Health departments shouldn’t release identifiable HIV data for non-public health purposes, except where required by law. Even if required by law, only the minimum required information should be released. For more information, see Standard 3.4 of the CDC Data Security and Confidentiality Guidelines.

Carefully consider whether to share data for research purposes

Health departments should discuss with HIV planning groups whether, and under what circumstances, to share HIV sequences for research purposes. Research conducted with HIV public health data should serve a legitimate public health purpose.

When considering sharing sequences for research purposes, health departments should engage institutional review and data governance boards. Ensure they are aware of the ethical and community considerations regarding HIV sequences. If health departments then choose to share even deidentified sequences with academic partners for research purposes, consider obtaining individual informed consent. Some health departments have decided, following their local community’s input, not to share even deidentified sequences externally.

For more information, see Standard 2.4 of the CDC Data Security and Confidentiality Guidelines.

Don’t release data to public databases

CDC does not release HIV sequence data to GenBank or other public sequence databases. Health departments and their academic partners should never release HIV sequence data collected through HIV surveillance publicly. Do not submit even deidentified HIV sequence data to public databases without consent from each person with a sequence included.

Protect privacy when communicating about CDR

Communicating with partners and the public is an important part of CDR work.

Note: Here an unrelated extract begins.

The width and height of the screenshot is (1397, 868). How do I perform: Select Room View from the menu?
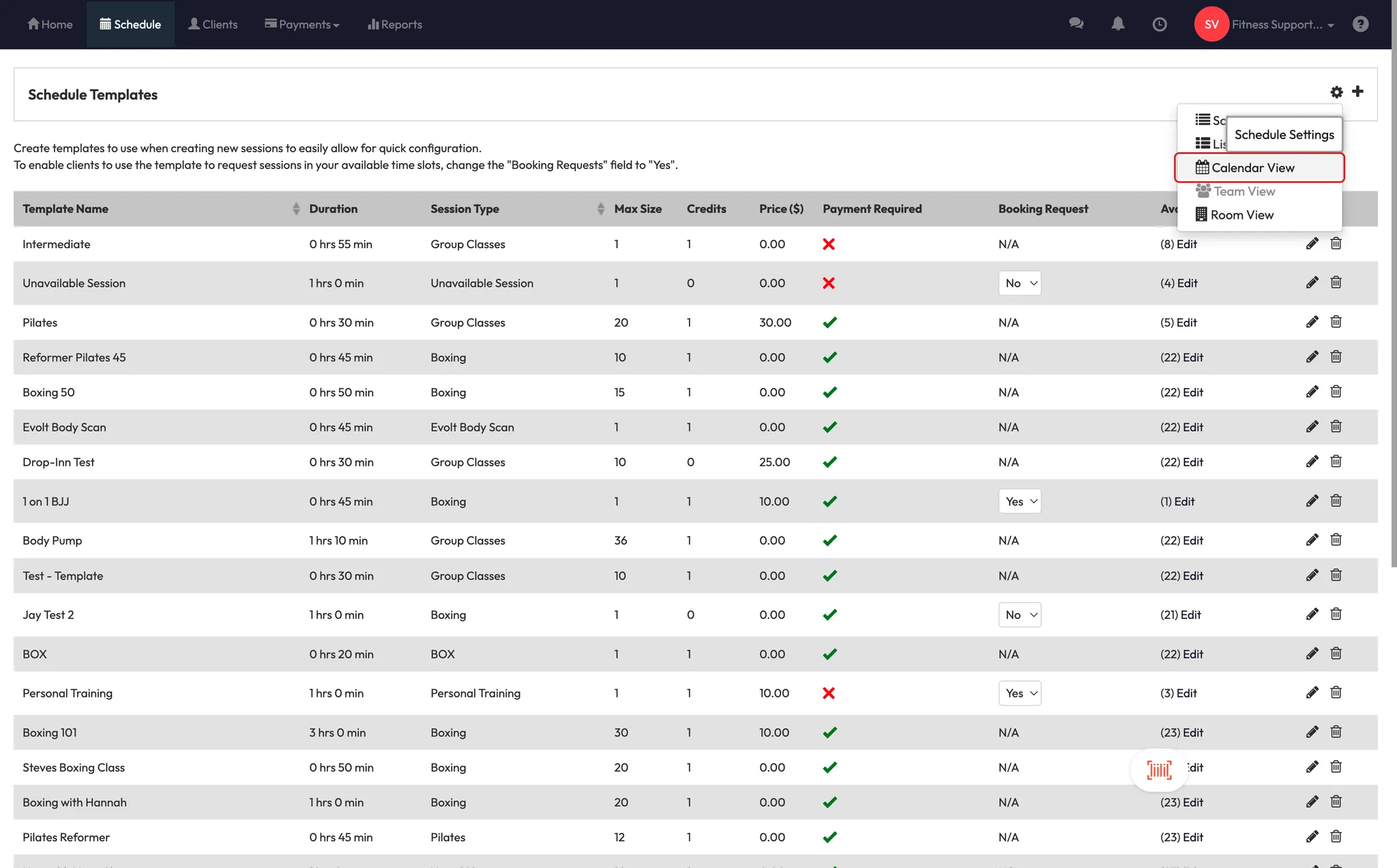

Before communicating about clusters, consider what information each audience needs to take appropriate action.

Protecting privacy when communicating with the public

When communicating with the public about clusters, do not share individual-level data. Only share information describing clusters or groups experiencing rapid transmission, not individuals. Use caution to avoid any stigmatizing language.

For more information, see Communicating About CDR.

Protecting privacy when communicating with partners

When discussing cluster-related data with non-health department partners, protect the privacy of people with HIV. Unless data sharing agreements are in place, only share cluster- or population-level data. Cluster-level data discussed with partners should be limited to the information necessary to understand service gaps and potential interventions. Also consider population size and cell counts to ensure confidentiality of people represented in data. Avoid using molecular network diagrams, which are easy to misinterpret, for communicating with partners.

Data sharing for response

During a response, health departments may need to share data with other local health departments, neighboring jurisdictions, or community-based organizations. Secure data sharing can support collaboration to conduct testing, partner services, and linkage to care or other services. When considering sharing, ensure that other organizations have data security standards that meet CDC Data Security and Confidentiality Guidelines (see Standard 3.3). Data sharing agreements (DSAs) or memoranda of understanding (MOUs) can provide important protections.

Data sharing with other health departments

Data sharing with neighboring health departments can ensure continuity of prevention and care services where people frequently cross state lines. Secure sharing can also support response to multijurisdictional clusters.  Health departments may have DSAs or MOUs in place with neighboring state, local, and territorial jurisdictions. When establishing agreements for secure data sharing, health departments should consider data protection laws and processes in the neighboring jurisdictions.

Data sharing with community-based organizations

Community-based and health care organizations can be important partners in conducting response activities. Many activities can be conducted without a need for person-level data. If person-level data (for example, a line list) must be shared for response, health departments must establish DSAs or MOUs. Establishing DSAs or MOUs with key partners in advance can support rapid response to clusters. Contract mechanisms or agreements can strengthen oversight and compliance with data protections guidelines.